◆ What to do ◆
Please copy out the records from their first line through the line containing "pyautogui.click(x=598, y=252)", both included, and leave out the pictures.

>>

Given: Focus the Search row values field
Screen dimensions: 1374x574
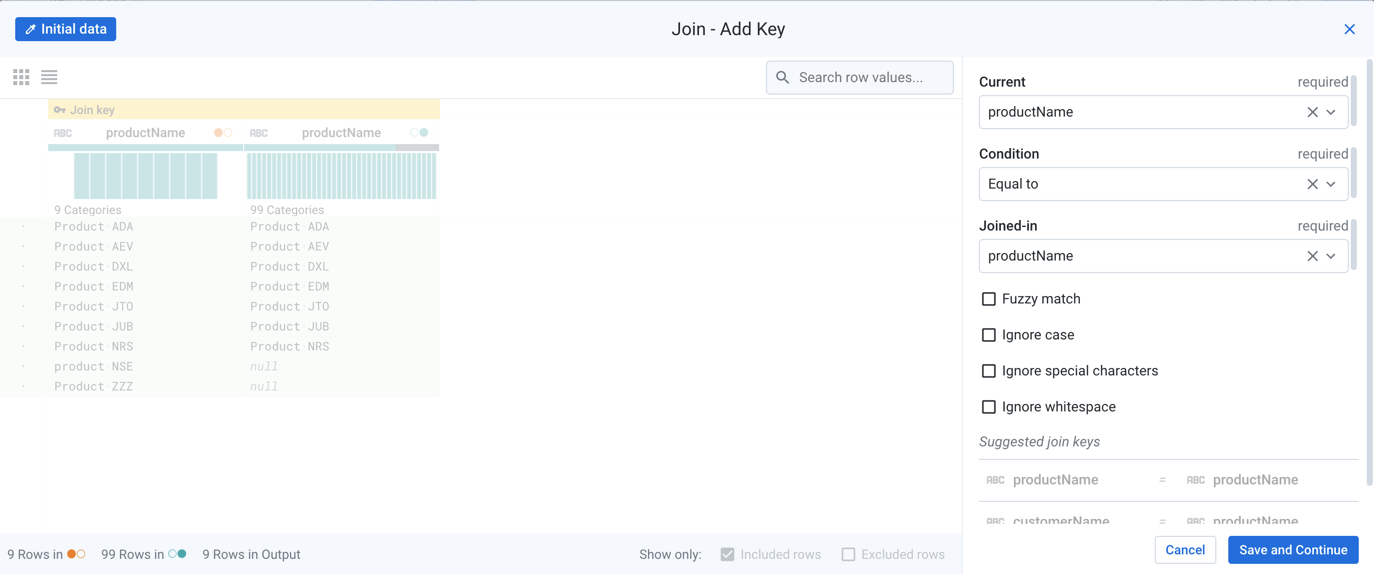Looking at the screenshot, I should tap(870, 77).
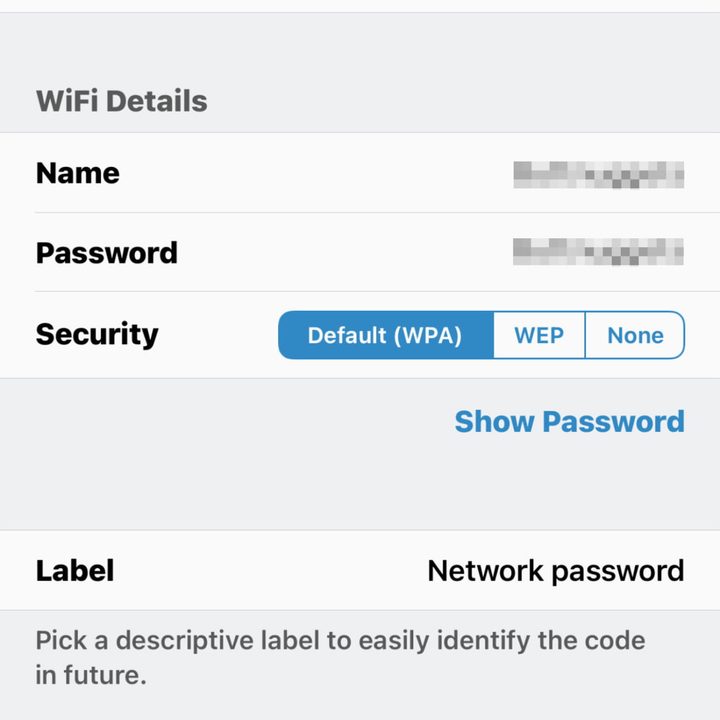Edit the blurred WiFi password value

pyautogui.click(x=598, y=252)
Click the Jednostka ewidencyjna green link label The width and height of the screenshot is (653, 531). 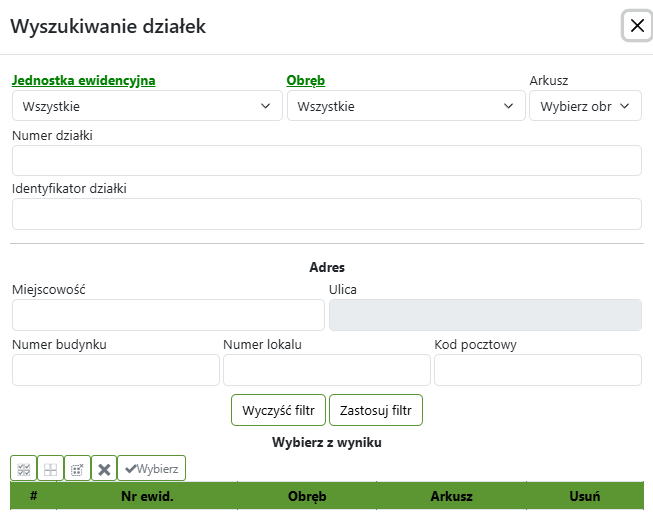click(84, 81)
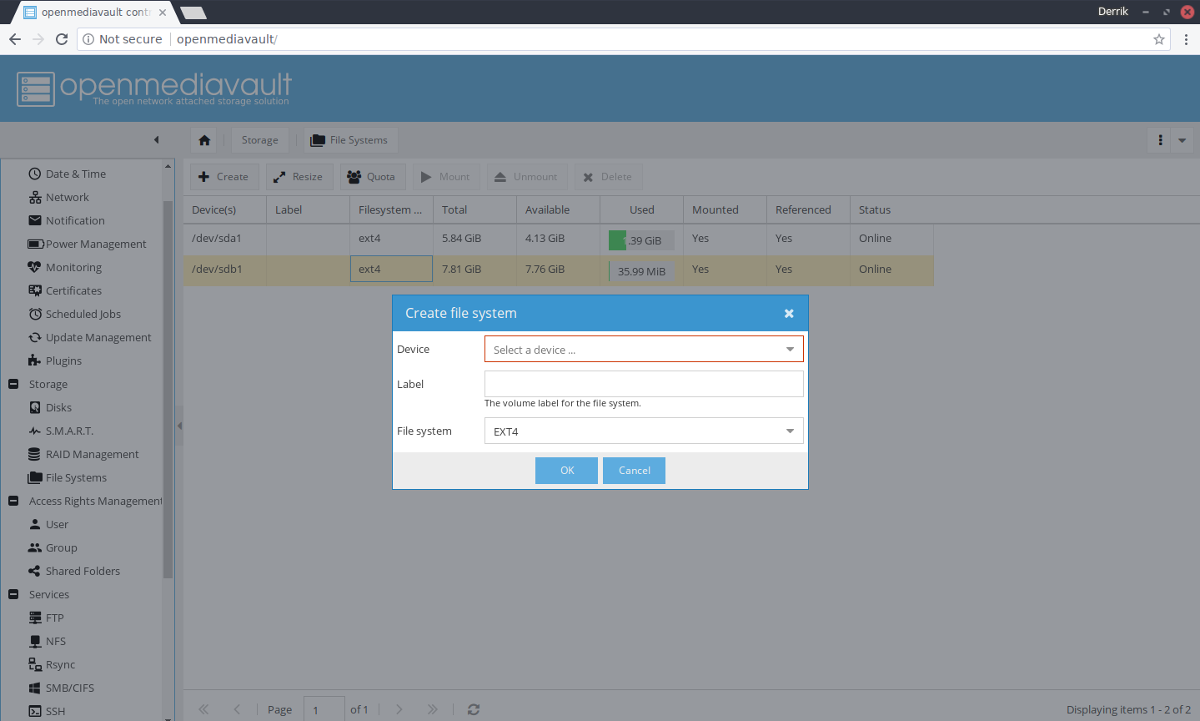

<<

◆ Exercise answer ◆
Given: Focus the Search row values field
Screen dimensions: 1374x574
Looking at the screenshot, I should tap(870, 77).
Edit the blurred WiFi password value

pyautogui.click(x=598, y=252)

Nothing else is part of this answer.